§ YOUR OBJECTIVE
Without altering a single word, repeat the records that follow.

§ TASK MATERIAL
------------------------------------------------------------

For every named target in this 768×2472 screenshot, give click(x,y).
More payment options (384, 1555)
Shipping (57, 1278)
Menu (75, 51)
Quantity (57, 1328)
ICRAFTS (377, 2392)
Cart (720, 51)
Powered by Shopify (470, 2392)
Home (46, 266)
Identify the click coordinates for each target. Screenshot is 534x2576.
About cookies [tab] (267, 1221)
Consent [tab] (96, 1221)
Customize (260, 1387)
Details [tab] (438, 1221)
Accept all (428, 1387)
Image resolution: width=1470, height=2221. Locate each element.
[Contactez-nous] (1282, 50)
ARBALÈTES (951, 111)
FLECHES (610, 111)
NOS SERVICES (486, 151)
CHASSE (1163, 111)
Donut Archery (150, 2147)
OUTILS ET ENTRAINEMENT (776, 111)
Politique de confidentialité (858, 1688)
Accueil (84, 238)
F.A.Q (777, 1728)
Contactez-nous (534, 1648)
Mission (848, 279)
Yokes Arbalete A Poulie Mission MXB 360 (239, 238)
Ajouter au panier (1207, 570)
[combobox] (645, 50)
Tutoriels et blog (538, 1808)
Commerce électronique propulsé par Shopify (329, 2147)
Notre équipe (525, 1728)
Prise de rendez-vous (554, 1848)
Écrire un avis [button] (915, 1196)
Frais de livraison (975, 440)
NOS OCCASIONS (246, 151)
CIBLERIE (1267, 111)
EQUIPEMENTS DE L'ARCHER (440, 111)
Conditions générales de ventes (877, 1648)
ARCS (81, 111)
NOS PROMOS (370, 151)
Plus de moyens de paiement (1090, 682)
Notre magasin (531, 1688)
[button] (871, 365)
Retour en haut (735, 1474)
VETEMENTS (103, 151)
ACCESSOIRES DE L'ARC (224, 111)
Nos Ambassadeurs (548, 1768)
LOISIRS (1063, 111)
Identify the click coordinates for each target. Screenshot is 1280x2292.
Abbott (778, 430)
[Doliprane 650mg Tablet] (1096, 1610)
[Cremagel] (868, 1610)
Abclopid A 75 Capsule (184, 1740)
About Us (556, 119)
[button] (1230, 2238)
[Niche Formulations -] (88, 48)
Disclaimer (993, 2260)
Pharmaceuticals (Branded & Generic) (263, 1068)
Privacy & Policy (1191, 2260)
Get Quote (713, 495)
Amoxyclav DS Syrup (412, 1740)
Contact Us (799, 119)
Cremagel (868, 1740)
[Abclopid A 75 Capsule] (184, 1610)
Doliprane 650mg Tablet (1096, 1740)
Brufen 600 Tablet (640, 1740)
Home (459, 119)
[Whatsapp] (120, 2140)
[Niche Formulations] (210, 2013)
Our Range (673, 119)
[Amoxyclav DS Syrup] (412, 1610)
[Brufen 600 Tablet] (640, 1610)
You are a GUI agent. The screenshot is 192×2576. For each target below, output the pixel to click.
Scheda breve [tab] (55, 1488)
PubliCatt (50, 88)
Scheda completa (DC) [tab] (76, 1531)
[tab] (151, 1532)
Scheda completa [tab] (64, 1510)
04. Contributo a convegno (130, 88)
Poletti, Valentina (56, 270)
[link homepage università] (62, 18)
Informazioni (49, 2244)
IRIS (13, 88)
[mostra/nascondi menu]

------------------------------------------------------------

§ EXERCISE RESULT
For every named target in this 768×2472 screenshot, give click(x,y).
More payment options (384, 1555)
Shipping (57, 1278)
Menu (75, 51)
Quantity (57, 1328)
ICRAFTS (377, 2392)
Cart (720, 51)
Powered by Shopify (470, 2392)
Home (46, 266)
Identify the click coordinates for each target. Screenshot is 534x2576.
About cookies [tab] (267, 1221)
Consent [tab] (96, 1221)
Customize (260, 1387)
Details [tab] (438, 1221)
Accept all (428, 1387)
Image resolution: width=1470, height=2221. Locate each element.
[Contactez-nous] (1282, 50)
ARBALÈTES (951, 111)
FLECHES (610, 111)
NOS SERVICES (486, 151)
CHASSE (1163, 111)
Donut Archery (150, 2147)
OUTILS ET ENTRAINEMENT (776, 111)
Politique de confidentialité (858, 1688)
Accueil (84, 238)
F.A.Q (777, 1728)
Contactez-nous (534, 1648)
Mission (848, 279)
Yokes Arbalete A Poulie Mission MXB 360 (239, 238)
Ajouter au panier (1207, 570)
[combobox] (645, 50)
Tutoriels et blog (538, 1808)
Commerce électronique propulsé par Shopify (329, 2147)
Notre équipe (525, 1728)
Prise de rendez-vous (554, 1848)
Écrire un avis [button] (915, 1196)
Frais de livraison (975, 440)
NOS OCCASIONS (246, 151)
CIBLERIE (1267, 111)
EQUIPEMENTS DE L'ARCHER (440, 111)
Conditions générales de ventes (877, 1648)
ARCS (81, 111)
NOS PROMOS (370, 151)
Plus de moyens de paiement (1090, 682)
Notre magasin (531, 1688)
[button] (871, 365)
Retour en haut (735, 1474)
VETEMENTS (103, 151)
ACCESSOIRES DE L'ARC (224, 111)
Nos Ambassadeurs (548, 1768)
LOISIRS (1063, 111)
Identify the click coordinates for each target. Screenshot is 1280x2292.
Abbott (778, 430)
[Doliprane 650mg Tablet] (1096, 1610)
[Cremagel] (868, 1610)
Abclopid A 75 Capsule (184, 1740)
About Us (556, 119)
[button] (1230, 2238)
[Niche Formulations -] (88, 48)
Disclaimer (993, 2260)
Pharmaceuticals (Branded & Generic) (263, 1068)
Privacy & Policy (1191, 2260)
Get Quote (713, 495)
Amoxyclav DS Syrup (412, 1740)
Contact Us (799, 119)
Cremagel (868, 1740)
[Abclopid A 75 Capsule] (184, 1610)
Doliprane 650mg Tablet (1096, 1740)
Brufen 600 Tablet (640, 1740)
Home (459, 119)
[Whatsapp] (120, 2140)
[Niche Formulations] (210, 2013)
Our Range (673, 119)
[Amoxyclav DS Syrup] (412, 1610)
[Brufen 600 Tablet] (640, 1610)
You are a GUI agent. The screenshot is 192×2576. For each target below, output the pixel to click.
Scheda breve [tab] (55, 1488)
PubliCatt (50, 88)
Scheda completa (DC) [tab] (76, 1531)
[tab] (151, 1532)
Scheda completa [tab] (64, 1510)
04. Contributo a convegno (130, 88)
Poletti, Valentina (56, 270)
[link homepage università] (62, 18)
Informazioni (49, 2244)
IRIS (13, 88)
[mostra/nascondi menu]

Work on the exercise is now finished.